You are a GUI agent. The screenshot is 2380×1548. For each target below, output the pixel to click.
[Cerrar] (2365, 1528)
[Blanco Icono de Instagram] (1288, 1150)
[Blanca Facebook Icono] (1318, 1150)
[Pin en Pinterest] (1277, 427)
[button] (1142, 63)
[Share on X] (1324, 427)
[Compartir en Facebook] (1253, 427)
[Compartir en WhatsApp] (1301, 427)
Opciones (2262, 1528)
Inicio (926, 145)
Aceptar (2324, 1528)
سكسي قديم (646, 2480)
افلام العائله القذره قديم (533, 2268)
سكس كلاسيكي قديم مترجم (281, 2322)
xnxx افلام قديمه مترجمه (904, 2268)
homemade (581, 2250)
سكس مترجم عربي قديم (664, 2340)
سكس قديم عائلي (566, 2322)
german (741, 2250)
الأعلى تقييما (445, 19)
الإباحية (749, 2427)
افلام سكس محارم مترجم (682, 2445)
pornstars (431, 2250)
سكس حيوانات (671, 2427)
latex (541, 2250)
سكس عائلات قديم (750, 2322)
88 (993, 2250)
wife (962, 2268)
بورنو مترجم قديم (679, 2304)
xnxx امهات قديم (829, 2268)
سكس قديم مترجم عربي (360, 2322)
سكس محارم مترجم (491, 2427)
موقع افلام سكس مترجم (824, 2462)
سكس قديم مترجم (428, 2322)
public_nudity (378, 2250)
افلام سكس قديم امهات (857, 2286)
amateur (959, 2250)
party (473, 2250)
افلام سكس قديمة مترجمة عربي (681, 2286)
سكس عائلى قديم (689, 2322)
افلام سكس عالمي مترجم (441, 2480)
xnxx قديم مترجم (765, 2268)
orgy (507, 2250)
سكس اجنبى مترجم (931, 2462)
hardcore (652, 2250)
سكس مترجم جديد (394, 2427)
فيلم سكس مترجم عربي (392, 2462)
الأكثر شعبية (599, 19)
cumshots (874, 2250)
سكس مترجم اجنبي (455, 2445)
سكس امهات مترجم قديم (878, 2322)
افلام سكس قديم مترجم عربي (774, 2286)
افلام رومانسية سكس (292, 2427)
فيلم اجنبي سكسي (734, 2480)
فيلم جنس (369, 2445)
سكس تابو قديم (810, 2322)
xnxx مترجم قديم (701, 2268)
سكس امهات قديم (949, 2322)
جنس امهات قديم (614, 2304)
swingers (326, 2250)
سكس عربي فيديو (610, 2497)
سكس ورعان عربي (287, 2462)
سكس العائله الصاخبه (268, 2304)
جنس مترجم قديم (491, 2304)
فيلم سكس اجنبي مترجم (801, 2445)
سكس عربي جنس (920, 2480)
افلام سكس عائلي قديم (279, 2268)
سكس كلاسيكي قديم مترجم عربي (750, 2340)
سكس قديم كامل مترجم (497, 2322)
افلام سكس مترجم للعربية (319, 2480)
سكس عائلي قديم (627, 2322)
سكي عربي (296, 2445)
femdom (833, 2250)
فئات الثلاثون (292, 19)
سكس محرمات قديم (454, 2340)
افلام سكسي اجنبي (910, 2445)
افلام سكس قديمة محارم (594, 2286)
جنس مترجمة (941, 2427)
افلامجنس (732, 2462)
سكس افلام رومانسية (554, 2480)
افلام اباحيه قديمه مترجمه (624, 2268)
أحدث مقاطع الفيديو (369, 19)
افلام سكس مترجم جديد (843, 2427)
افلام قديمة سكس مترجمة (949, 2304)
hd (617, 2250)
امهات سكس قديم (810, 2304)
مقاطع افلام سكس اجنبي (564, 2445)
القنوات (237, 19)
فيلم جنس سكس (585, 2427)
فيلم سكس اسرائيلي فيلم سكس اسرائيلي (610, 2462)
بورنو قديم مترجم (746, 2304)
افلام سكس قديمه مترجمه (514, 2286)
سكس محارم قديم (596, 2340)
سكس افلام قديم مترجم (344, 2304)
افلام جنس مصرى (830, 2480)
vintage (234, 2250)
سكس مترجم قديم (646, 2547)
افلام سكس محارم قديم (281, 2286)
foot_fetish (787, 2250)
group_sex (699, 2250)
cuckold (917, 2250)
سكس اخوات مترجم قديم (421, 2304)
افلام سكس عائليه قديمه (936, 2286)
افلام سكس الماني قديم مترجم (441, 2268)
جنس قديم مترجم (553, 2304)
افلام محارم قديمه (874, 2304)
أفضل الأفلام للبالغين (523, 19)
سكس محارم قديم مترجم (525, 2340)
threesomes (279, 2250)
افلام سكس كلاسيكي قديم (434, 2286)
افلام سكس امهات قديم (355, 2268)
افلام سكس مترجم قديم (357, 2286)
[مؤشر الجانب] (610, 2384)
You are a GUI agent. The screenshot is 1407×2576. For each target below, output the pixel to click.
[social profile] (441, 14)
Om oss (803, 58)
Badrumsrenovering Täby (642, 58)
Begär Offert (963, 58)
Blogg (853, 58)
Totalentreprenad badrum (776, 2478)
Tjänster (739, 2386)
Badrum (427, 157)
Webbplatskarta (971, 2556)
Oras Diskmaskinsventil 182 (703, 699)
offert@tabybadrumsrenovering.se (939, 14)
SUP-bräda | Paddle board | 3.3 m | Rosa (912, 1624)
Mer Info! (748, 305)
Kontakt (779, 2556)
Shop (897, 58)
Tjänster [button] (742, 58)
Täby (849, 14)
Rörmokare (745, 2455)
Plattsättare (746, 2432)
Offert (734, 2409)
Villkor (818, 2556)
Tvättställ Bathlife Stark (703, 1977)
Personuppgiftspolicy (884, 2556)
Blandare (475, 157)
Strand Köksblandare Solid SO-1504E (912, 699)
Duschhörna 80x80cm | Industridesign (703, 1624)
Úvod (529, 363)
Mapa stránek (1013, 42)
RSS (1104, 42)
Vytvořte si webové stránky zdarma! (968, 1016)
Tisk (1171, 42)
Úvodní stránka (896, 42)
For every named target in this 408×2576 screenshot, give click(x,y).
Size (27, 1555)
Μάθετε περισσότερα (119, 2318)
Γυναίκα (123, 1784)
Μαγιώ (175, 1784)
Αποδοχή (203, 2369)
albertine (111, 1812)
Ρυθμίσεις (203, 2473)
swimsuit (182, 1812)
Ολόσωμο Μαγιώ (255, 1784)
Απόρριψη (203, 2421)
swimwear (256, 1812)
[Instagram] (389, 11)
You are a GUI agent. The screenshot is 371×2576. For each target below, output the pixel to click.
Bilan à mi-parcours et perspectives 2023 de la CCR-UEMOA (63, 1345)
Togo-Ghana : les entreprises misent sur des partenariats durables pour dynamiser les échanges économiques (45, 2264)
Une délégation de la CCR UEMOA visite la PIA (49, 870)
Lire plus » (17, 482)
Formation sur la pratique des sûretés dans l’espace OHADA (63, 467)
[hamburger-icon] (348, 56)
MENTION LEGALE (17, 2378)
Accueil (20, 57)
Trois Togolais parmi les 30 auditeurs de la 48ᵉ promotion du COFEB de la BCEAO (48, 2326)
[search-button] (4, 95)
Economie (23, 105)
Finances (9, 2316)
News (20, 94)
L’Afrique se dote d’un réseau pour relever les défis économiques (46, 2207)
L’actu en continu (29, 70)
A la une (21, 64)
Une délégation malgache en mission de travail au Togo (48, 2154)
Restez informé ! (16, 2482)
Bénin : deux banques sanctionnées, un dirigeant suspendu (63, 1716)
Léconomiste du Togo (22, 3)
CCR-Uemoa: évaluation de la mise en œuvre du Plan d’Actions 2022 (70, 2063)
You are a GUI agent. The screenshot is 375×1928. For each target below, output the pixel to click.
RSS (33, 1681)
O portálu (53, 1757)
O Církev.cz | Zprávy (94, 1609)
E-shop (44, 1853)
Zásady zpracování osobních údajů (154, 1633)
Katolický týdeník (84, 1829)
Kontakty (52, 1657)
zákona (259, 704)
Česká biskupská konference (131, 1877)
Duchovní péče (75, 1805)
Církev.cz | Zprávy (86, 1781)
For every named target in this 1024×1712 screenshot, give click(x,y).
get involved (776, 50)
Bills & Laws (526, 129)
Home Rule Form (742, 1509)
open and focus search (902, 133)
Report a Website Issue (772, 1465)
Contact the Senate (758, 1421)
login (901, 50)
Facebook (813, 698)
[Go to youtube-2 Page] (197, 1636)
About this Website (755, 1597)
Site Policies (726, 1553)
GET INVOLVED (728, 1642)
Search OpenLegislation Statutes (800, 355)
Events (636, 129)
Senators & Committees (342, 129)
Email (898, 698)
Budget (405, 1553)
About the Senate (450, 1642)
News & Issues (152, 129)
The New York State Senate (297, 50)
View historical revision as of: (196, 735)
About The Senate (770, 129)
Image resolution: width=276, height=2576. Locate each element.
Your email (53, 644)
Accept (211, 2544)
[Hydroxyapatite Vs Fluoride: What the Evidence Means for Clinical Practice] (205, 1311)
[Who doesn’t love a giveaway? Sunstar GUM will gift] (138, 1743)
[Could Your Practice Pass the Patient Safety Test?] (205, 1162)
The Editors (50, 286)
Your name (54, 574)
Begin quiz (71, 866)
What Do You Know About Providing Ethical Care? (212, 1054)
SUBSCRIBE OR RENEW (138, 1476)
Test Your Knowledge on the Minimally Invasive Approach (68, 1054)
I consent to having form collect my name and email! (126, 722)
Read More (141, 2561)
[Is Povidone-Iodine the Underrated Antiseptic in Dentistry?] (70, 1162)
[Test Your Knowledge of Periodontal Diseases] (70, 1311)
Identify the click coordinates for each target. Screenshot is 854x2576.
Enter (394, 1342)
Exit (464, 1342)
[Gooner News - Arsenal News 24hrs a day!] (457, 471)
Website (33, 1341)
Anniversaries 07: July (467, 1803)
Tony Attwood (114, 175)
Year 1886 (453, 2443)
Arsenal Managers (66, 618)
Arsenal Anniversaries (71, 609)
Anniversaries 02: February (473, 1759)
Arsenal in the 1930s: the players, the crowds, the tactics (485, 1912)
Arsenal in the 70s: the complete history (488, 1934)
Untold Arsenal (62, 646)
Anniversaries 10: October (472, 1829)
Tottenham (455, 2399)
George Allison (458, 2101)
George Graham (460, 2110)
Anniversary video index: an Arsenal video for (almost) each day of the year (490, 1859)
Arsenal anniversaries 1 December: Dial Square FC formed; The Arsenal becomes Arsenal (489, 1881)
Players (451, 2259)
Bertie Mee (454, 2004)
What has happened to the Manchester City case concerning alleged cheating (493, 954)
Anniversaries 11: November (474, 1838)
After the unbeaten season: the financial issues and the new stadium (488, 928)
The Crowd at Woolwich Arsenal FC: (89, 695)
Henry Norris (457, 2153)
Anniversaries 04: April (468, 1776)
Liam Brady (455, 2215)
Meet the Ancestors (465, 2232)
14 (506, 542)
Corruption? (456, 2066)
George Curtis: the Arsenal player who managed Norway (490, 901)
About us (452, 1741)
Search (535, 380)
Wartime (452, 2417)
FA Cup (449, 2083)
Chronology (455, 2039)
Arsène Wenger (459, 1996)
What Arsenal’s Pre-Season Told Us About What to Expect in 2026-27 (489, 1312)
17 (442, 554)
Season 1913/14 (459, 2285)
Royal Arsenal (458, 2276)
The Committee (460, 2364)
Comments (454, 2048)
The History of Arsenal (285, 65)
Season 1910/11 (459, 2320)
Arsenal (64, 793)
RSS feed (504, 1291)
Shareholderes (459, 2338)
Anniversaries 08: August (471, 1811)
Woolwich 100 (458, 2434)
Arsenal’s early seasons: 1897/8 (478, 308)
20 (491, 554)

--------------------------------

▸ Work required
The answer must be every line from the entries above that holds the string "this".

▸ Response to the task
For every named target in this 408×2576 screenshot, give click(x,y).
For every named target in this 1024×1712 screenshot, give click(x,y).
About this Website (755, 1597)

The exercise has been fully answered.